• The exercise:
Lay out the material from its start through the line containing "pos(832,429)" as a two-column CSV with the headers input and output. Use one row per entry, enclose each field in double quotes, and replace any line breaks with spaces.

• Data shown:
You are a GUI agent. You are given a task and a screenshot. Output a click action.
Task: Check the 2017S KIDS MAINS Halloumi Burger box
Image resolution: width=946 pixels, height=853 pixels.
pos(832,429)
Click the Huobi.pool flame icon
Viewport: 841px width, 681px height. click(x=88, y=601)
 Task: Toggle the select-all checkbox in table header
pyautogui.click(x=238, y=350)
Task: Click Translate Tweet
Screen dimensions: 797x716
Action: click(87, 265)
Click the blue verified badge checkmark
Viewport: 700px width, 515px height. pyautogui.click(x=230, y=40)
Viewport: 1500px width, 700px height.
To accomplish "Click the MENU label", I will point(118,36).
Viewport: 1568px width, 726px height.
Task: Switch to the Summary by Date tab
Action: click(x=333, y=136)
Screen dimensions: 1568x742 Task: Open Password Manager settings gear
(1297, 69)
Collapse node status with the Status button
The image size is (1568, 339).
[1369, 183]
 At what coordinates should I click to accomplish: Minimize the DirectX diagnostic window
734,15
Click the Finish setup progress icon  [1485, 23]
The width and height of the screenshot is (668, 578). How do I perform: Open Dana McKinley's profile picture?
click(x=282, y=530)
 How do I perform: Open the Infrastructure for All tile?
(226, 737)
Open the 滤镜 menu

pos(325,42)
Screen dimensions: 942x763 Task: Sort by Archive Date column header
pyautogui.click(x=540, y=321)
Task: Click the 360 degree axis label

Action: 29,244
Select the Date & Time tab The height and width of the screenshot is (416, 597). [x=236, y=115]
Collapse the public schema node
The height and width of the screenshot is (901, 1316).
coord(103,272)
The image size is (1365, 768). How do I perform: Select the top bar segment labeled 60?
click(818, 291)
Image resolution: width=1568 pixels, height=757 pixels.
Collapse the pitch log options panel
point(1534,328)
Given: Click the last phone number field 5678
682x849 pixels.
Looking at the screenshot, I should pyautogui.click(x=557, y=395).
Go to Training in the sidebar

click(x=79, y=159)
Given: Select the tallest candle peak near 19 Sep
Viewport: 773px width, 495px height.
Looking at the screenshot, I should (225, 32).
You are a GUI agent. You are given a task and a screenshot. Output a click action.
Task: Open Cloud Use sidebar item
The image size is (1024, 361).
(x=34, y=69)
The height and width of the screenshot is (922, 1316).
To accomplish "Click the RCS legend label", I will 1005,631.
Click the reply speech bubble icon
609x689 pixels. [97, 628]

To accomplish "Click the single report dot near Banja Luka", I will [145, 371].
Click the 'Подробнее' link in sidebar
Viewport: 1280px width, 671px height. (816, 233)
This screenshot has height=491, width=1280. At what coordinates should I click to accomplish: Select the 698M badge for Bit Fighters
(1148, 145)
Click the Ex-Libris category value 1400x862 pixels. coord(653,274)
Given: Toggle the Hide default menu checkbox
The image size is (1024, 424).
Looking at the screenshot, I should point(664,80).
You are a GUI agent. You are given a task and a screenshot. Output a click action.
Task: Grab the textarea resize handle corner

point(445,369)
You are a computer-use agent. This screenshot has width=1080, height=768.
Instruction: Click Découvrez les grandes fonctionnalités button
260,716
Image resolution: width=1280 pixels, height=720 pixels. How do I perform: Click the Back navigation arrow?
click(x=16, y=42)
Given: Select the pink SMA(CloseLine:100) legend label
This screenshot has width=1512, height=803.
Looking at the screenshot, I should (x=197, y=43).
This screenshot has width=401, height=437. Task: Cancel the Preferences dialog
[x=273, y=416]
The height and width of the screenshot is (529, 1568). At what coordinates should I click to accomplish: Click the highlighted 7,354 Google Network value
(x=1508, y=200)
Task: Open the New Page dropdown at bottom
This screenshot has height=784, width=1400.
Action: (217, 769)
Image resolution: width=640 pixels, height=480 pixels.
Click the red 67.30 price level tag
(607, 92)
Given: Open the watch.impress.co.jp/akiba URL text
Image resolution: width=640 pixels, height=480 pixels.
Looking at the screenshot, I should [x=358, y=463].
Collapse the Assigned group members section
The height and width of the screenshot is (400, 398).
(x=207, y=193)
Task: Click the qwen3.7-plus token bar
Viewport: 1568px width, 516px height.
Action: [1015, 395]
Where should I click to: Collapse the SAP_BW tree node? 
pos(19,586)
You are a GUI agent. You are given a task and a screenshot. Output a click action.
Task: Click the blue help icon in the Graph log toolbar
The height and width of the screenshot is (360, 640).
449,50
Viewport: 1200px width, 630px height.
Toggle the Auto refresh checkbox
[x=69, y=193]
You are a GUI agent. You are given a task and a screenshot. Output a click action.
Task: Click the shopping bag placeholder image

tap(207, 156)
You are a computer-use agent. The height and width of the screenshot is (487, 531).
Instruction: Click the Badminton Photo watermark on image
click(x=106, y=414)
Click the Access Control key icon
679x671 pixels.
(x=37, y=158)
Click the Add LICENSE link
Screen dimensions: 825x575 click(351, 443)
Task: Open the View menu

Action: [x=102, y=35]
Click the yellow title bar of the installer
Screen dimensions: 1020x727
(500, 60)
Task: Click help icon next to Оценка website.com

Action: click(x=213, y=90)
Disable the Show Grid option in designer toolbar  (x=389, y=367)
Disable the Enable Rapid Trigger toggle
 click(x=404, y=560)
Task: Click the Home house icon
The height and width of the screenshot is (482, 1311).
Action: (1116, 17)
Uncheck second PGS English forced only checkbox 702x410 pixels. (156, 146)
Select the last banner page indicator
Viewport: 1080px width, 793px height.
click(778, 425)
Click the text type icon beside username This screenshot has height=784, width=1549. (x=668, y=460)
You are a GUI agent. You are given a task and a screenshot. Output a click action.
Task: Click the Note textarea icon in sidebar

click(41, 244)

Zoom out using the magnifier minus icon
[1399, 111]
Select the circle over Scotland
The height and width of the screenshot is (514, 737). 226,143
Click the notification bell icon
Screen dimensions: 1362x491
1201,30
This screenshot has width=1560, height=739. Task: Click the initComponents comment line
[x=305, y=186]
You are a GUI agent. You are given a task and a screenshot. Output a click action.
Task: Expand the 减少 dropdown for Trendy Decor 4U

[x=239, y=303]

• Complete answer:
input,output
"You are a GUI agent. You are given a task and a screenshot. Output a click action. Task: Check the 2017S KIDS MAINS Halloumi Burger box Image resolution: width=946 pixels, height=853 pixels.","pos(832,429)"